United Continental Holdings (NYSE:UAL) is expected to report earnings next Tuesday after the market closes. The company’s shares last traded at $75.04 early Thursday morning, approximately 98% of its 52 week high. Although the stock is near its high, finbox.io fair value data implies that shares are still 18% undervalued while Wall Street’s consensus price target of $84.28 implies 12% upside.
Comparable Company Analysis
Return on Invested Capital (ROIC) is used to evaluate the ability of the company to create value for all its stakeholders, debt and equity.
ROIC = NOPAT / Average Invested Capital
NOPAT is defined as Net Operating Profit After Tax and Average Invested Capital is the average Debt + Equity over the same time period.
United’s ROIC does not look highly attractive when compared to its publicly traded peer group: Alaska Air Group Inc (NYSE:ALK), Delta Air Lines, Inc (NYSE:DAL), Southwest Airlines Co (NYSE:LUV) and American Airlines Group (NASDAQ:AAL).

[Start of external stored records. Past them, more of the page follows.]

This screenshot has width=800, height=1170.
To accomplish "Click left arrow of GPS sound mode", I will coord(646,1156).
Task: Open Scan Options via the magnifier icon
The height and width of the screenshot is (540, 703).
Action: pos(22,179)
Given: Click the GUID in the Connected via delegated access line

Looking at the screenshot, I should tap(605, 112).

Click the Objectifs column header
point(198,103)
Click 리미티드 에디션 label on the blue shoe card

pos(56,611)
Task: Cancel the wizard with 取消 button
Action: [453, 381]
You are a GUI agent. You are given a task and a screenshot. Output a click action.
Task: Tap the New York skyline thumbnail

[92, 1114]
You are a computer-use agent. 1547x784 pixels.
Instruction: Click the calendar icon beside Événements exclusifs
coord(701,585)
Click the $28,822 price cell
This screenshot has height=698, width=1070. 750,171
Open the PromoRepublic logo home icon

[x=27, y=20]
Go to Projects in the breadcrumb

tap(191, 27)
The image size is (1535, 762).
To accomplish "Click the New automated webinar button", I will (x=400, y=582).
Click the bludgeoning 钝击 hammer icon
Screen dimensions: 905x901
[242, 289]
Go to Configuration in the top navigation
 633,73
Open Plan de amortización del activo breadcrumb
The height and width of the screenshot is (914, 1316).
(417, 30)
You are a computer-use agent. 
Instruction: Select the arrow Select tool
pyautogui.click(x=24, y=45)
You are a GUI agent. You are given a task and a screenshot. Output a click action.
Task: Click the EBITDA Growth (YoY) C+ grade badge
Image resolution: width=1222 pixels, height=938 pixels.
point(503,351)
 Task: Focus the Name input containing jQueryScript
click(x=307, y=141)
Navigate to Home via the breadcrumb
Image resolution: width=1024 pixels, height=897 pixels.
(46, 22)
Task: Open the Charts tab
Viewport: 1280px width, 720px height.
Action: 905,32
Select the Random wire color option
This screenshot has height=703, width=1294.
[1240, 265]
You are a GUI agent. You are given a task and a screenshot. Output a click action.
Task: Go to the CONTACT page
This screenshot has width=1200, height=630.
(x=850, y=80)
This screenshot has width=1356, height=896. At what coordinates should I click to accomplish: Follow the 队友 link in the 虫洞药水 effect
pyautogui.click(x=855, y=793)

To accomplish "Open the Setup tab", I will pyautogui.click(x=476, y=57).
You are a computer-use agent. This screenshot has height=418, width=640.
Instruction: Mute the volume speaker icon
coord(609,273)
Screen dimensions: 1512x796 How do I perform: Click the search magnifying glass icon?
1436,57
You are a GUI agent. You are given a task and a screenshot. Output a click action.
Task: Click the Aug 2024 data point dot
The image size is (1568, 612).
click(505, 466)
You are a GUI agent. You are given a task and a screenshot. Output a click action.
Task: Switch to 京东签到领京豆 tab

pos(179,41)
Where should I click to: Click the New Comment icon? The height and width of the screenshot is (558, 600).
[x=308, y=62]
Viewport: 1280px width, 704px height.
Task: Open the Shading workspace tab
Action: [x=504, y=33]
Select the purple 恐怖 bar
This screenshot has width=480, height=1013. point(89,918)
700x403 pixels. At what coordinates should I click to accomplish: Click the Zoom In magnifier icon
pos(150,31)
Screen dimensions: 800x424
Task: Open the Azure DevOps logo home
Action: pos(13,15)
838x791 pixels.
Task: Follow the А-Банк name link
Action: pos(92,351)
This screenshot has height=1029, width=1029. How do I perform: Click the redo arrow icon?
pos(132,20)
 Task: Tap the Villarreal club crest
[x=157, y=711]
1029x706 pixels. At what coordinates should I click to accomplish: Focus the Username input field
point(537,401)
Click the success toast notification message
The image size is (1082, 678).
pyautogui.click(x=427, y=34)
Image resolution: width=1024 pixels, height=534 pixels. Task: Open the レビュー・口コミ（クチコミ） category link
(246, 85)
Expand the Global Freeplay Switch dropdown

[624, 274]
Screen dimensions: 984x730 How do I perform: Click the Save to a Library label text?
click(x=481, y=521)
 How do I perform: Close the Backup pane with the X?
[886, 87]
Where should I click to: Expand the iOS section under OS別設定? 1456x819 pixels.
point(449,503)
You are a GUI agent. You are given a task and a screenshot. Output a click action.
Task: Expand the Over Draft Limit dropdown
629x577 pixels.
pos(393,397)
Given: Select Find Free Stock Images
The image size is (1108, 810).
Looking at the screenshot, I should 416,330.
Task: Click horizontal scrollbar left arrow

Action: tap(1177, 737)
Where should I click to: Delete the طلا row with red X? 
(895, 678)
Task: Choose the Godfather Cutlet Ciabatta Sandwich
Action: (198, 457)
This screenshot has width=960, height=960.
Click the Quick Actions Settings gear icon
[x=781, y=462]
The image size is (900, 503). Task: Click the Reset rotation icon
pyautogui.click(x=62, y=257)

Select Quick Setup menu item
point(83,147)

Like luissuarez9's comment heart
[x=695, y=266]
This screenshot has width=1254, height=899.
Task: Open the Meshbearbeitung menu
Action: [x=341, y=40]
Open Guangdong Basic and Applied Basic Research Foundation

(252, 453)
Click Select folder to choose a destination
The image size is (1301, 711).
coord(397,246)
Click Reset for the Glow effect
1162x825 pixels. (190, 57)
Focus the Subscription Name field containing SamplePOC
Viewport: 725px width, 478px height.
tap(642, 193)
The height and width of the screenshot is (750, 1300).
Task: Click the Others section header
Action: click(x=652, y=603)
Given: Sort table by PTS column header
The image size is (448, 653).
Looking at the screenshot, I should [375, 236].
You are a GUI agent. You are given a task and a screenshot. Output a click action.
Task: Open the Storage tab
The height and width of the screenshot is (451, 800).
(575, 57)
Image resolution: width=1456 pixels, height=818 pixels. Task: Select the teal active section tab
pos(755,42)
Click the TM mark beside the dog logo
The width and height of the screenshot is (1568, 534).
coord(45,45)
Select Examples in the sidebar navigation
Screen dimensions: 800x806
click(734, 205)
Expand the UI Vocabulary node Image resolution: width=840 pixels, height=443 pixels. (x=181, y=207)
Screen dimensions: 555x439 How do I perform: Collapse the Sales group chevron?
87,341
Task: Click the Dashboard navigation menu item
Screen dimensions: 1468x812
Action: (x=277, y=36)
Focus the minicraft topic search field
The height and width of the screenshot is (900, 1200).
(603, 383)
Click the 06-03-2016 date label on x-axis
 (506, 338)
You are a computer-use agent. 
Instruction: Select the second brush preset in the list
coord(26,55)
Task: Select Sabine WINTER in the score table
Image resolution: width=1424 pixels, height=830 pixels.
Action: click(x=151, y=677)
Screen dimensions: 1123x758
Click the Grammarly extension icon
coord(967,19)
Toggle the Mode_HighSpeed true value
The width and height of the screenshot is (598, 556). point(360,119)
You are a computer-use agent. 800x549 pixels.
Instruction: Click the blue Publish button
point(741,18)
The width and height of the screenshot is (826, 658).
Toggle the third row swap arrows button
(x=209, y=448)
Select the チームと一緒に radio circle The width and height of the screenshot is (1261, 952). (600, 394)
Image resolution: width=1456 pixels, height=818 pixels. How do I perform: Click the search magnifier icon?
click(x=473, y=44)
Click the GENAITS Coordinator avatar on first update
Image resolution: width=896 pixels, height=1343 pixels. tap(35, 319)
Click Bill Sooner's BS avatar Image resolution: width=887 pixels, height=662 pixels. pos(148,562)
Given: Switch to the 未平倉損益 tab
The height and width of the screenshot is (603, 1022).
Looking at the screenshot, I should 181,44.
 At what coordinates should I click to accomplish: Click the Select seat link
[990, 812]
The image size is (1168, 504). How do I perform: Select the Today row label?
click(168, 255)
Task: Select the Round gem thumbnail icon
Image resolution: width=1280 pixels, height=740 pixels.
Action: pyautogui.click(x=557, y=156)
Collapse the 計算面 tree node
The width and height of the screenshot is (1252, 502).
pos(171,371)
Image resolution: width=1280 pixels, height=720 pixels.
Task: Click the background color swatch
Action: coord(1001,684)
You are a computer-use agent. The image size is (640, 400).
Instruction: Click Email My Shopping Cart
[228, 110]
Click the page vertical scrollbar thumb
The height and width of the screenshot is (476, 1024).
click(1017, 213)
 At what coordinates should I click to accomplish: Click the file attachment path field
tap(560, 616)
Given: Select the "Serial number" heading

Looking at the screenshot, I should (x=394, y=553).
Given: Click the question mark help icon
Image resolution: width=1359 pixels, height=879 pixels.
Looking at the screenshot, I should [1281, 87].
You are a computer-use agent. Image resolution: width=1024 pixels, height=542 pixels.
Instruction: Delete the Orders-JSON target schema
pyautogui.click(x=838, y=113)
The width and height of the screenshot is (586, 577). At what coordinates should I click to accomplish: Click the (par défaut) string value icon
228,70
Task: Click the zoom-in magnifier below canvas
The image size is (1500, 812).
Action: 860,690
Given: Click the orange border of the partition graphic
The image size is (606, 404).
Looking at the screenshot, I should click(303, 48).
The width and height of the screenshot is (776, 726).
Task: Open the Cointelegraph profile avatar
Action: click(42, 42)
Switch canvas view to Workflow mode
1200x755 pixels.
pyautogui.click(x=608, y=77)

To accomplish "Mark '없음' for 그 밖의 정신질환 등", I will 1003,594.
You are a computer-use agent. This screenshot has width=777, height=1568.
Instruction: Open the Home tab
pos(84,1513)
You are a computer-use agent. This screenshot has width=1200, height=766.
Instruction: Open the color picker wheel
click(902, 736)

The company’s ROIC of 13.3% is slightly above AAL (13.1%) and below ALK (20.6%), DAL (23.8%), and LUV (21.2%).
These return figures, in part, help explain why the company’s EBITDA multiples trade at a discount to this same comparable company group.
United’s forward EBITDA multiple of 4.1x is well below all of its peers: ALK (5.6x), DAL (4.7x), LUV (6.1x), and AAL (4.8x).
However, note how the airline’s returns have generally improved since its 2008 low of -30%. Compare this to United’s fiscal year 2015 ROIC of 18% — a big improvement!
The company’s financial performance has improved over the last several years and is expected to continue improving.
When inputting consensus Wall Street projections into finbox.io’s various discounted cash flow (DCF) analyses and comparable company models, United appears to be fundamentally undervalued.
The chart below compares our calculated margin of safety for each peer company vs Wall Street’s.
Note how Wall Street’s generally bullish on this entire airline group. However, our unbiased analyses concludes that only United and American Airlines are materially undervalued.
Furthermore, just this morning S&P Capital IQ reiterated its Buy rating on United and noted its positive fundamental outlook on the US airline industry. The research firm believes that,
valuations across the group are likely to expand in ’17, on better unit revenue performance.
But which stock’s valuation is positioned to improve the most?
Investors may want to take a closer look at United prior to earnings.